I agree that the “vicious cycle of demand and supply” is truly the cause of continuing lack of meaning in movies – as exemplified by “Jawaan Munni” and the likes. Setting an upper limit to the fees payable to item dancers would probably be an effective measure.

Akanksha Mittal

Setting an upper limit to the fees payable to the item dancers will not prevent such songs from being made or staged. Just that we will not have the big players playing them. However, given the wide range of members of the entertainment industry, there is no dirth of “small players” who would willingly accept to do them!

Akanksha Mittal

Setting an upper limit to the fees payable to the item dancers will not prevent such songs from being made or staged.

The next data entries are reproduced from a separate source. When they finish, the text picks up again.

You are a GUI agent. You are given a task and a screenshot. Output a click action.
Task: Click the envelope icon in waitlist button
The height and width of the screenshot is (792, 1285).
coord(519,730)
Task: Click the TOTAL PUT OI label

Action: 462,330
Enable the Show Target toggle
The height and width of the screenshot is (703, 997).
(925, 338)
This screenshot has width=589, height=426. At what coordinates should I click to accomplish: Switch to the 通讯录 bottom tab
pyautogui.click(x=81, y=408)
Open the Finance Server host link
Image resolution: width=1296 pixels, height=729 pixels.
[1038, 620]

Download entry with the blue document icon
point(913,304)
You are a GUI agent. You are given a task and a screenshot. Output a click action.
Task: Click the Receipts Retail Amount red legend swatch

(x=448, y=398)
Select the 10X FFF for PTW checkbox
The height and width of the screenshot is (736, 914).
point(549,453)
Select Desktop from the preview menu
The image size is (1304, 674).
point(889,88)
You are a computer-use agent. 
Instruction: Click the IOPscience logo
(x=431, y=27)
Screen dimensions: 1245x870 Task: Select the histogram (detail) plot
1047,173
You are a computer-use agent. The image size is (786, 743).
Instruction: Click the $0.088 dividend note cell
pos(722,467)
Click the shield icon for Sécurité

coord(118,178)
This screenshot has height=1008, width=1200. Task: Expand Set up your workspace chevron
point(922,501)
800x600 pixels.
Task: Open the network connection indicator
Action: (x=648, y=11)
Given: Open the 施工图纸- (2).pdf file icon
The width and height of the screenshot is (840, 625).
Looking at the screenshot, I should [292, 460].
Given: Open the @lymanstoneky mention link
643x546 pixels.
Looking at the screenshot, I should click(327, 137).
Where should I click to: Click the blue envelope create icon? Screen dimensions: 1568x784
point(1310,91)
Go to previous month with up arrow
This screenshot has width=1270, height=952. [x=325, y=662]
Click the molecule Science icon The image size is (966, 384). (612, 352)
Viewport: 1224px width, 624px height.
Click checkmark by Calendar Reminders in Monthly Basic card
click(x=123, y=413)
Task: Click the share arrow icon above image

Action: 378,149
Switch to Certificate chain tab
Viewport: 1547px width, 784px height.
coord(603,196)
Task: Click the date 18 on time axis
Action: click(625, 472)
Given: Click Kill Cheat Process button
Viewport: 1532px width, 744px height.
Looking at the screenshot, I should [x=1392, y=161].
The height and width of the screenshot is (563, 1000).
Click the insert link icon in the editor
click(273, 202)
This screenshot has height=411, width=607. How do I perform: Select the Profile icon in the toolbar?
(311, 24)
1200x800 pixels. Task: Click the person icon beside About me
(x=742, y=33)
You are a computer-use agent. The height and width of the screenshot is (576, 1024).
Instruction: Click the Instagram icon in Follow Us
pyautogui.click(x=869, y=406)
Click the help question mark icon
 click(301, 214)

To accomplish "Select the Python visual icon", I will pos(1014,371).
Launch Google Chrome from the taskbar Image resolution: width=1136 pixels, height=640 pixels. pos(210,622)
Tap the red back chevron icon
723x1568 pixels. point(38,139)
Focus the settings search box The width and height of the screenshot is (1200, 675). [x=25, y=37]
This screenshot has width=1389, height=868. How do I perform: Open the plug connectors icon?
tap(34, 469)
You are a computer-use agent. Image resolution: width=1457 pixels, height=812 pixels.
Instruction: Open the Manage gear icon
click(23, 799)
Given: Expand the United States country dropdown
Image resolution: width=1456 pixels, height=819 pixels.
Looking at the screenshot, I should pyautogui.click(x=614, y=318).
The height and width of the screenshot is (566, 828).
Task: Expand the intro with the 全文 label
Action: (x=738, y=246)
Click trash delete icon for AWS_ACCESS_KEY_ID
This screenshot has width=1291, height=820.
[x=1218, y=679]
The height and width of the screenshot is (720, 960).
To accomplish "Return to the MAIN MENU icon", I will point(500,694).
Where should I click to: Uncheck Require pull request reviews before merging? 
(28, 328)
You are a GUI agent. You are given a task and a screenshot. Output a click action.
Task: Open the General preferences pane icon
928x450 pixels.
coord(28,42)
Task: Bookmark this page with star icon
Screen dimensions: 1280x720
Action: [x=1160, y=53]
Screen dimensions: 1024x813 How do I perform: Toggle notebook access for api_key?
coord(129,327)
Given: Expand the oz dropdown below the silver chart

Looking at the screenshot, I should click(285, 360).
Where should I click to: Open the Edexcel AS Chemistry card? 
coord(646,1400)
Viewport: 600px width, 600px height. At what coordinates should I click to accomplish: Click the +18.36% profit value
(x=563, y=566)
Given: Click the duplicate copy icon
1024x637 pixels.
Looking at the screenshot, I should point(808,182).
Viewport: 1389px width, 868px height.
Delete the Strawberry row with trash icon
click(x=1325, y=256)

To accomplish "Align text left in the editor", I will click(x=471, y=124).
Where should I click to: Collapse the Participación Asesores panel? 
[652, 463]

Just that we will not have the big players playing them. However, given the wide range of members of the entertainment industry, there is no dirth of “small players” who would willingly accept to do them! Where is the change?

Charumati Haran

I like almost the whole article, but I don’t completely agree with your last point of precious public money going into productive activities. By the same coin one may argue that the entire film industry is an unproductive activity, when the money should instead be directed into eradicating poverty, hunger etc. Now one may say that only good cinema should be allowed and cheap cinema not allowed, but who is to decide what is good and what is cheap? That is to say, who can decide what is a’mediocre example of creativity’ ?
Other than that, I also join you in the hope that item songs are a passing fad. It is ridiculous that obscenity in lyrics and visuals has become a competitive sport in a country where objectifying women should be a prime concern. It is interesting that the censor board does not seek to censor them and instead takes contradictory stands like refusing to show films like ‘The Dirty Picture’ which has won the national award.
People need to be reminded what is good music, and raunchy dances are not needed, so that they will forget this item number craze.